**Exercise:** The following entries are to be retyped in full, exactly as written.

+ + + + + + +

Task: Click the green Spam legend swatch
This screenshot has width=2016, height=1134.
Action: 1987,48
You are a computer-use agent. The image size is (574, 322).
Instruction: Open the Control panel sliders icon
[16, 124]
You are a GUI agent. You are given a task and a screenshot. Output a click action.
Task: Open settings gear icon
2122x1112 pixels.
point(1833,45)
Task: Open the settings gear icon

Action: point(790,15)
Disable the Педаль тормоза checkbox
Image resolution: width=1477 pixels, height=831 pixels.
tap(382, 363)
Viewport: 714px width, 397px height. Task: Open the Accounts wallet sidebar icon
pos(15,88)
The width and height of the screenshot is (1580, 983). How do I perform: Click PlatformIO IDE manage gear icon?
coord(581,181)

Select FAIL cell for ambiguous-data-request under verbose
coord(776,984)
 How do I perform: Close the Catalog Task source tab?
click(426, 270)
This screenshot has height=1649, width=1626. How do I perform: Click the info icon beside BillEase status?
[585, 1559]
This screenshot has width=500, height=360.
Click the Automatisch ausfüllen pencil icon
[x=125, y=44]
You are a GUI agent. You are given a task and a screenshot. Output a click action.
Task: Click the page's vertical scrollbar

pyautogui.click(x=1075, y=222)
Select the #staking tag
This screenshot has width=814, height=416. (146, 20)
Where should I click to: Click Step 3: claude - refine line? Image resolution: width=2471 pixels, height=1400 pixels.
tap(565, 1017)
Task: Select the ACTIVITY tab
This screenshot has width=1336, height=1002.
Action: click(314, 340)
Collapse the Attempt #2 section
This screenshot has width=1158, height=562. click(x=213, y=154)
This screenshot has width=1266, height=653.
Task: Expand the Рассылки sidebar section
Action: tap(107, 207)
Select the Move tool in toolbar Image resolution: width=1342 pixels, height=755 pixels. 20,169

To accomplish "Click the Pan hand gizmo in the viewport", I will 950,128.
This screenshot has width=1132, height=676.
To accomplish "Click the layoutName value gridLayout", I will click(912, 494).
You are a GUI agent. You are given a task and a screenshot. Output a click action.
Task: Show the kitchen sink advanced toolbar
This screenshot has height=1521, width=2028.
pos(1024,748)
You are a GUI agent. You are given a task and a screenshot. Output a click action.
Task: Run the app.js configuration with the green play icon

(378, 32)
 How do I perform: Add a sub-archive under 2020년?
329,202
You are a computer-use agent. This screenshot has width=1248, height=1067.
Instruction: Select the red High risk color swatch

+ + + + + + +

**Your response:**
Task: Click the green Spam legend swatch
This screenshot has width=2016, height=1134.
Action: 1987,48
You are a computer-use agent. The image size is (574, 322).
Instruction: Open the Control panel sliders icon
[16, 124]
You are a GUI agent. You are given a task and a screenshot. Output a click action.
Task: Open settings gear icon
2122x1112 pixels.
point(1833,45)
Task: Open the settings gear icon

Action: point(790,15)
Disable the Педаль тормоза checkbox
Image resolution: width=1477 pixels, height=831 pixels.
tap(382, 363)
Viewport: 714px width, 397px height. Task: Open the Accounts wallet sidebar icon
pos(15,88)
The width and height of the screenshot is (1580, 983). How do I perform: Click PlatformIO IDE manage gear icon?
coord(581,181)

Select FAIL cell for ambiguous-data-request under verbose
coord(776,984)
 How do I perform: Close the Catalog Task source tab?
click(426, 270)
This screenshot has height=1649, width=1626. How do I perform: Click the info icon beside BillEase status?
[585, 1559]
This screenshot has width=500, height=360.
Click the Automatisch ausfüllen pencil icon
[x=125, y=44]
You are a GUI agent. You are given a task and a screenshot. Output a click action.
Task: Click the page's vertical scrollbar

pyautogui.click(x=1075, y=222)
Select the #staking tag
This screenshot has width=814, height=416. (146, 20)
Where should I click to: Click Step 3: claude - refine line? Image resolution: width=2471 pixels, height=1400 pixels.
tap(565, 1017)
Task: Select the ACTIVITY tab
This screenshot has width=1336, height=1002.
Action: click(314, 340)
Collapse the Attempt #2 section
This screenshot has width=1158, height=562. click(x=213, y=154)
This screenshot has width=1266, height=653.
Task: Expand the Рассылки sidebar section
Action: tap(107, 207)
Select the Move tool in toolbar Image resolution: width=1342 pixels, height=755 pixels. 20,169

To accomplish "Click the Pan hand gizmo in the viewport", I will 950,128.
This screenshot has width=1132, height=676.
To accomplish "Click the layoutName value gridLayout", I will click(912, 494).
You are a GUI agent. You are given a task and a screenshot. Output a click action.
Task: Show the kitchen sink advanced toolbar
This screenshot has height=1521, width=2028.
pos(1024,748)
You are a GUI agent. You are given a task and a screenshot. Output a click action.
Task: Run the app.js configuration with the green play icon

(378, 32)
 How do I perform: Add a sub-archive under 2020년?
329,202
You are a computer-use agent. This screenshot has width=1248, height=1067.
Instruction: Select the red High risk color swatch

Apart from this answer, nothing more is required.